Andando a ritroso, hanno scoperto che i viaggi di Panyaev e dei suoi colleghi combaciavano da anni con quelli di Navalny in tutto il Paese: è stato così progressivamente ricostruito il team dell’Fsb che ne seguiva gli spostamenti. I giornalisti hanno poi approfittato delle lasche leggi sulla privacy in Russia per raccogliere un’enorme quantità di dati nel mercato nero: le informazioni provenienti da funzionari infedeli, hacker o aziende private sono state acquistate a buon prezzo. Con circa 100 euro hanno ad esempio comprato i tabulati telefonici e i dati delle comunicazioni via Internet corrispondenti a un determinato numero di telefono. Grazie a queste fonti, il team investigativo ha potuto controllare gli spostamenti degli agenti durante i pedinamenti.
Anche se l’inchiesta non fornisce prove schiaccianti per incriminare il governo russo, conferma che un gruppo di esperti di armi chimiche che, in ultima istanza, rispondeva al presidente Putin, ha pedinato il principale leader dell’opposizione russa per anni ed era a Tomsk nelle ore precedenti al collasso del 20 agosto. Secondo i giornalisti, le coincidenze sono talmente tante che è improbabile che l’attacco non fosse parte di un piano premeditato.

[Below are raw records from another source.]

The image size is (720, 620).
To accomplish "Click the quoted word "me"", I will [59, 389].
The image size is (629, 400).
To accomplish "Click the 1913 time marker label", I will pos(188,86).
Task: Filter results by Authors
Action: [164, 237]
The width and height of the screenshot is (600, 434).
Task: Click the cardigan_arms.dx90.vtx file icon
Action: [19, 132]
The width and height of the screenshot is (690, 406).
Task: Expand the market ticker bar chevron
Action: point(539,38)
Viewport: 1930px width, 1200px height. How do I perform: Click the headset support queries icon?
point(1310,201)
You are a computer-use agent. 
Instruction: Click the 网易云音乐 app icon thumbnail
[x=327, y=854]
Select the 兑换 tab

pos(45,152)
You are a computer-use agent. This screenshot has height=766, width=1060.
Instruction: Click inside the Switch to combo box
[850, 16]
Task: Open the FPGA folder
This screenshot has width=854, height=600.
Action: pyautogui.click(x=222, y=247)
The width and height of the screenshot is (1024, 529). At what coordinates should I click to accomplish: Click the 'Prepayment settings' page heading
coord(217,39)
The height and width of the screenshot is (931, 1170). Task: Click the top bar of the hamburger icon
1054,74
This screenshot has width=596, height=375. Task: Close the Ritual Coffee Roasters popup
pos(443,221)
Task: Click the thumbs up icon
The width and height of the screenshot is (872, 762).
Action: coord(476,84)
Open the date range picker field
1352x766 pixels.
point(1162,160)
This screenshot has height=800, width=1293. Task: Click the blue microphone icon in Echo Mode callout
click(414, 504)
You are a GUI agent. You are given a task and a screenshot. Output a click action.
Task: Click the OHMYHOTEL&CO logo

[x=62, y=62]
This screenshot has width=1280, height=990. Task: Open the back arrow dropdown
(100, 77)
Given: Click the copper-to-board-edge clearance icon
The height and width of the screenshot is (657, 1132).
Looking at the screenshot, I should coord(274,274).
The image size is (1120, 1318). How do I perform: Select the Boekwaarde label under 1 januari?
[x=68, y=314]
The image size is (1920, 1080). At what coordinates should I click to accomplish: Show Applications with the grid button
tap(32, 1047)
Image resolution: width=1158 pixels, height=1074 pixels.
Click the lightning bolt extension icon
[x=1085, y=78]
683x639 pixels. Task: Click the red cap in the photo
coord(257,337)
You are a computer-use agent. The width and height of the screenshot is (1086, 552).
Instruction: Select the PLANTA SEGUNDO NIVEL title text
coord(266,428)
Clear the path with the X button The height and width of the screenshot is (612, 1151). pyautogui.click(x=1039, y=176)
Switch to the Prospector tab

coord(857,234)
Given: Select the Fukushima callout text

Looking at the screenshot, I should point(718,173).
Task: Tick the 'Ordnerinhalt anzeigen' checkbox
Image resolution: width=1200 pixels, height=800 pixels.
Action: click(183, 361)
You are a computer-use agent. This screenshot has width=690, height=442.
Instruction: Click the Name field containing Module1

Nel recente passato, l’avvelenamento è stato usato in diverse occasioni dai servizi segreti russi per attaccare gli oppositori del regime di Putin. Si tratta di una strategia efficace perché colpisce la vittima senza ucciderla: un’intimidazione esplicita, quindi, che però non provoca le gravi reazioni internazionali innescate da un omicidio. A differenza di altre tecniche, poi, l’avvelenamento ha il vantaggio della segretezza e rende difficile risalire con certezza agli autori. Questa volta, però, un agguerrito team di giornalisti e investigatori sembra avere trovato il bandolo della matassa, smascherando ogni dichiarazione di facciata.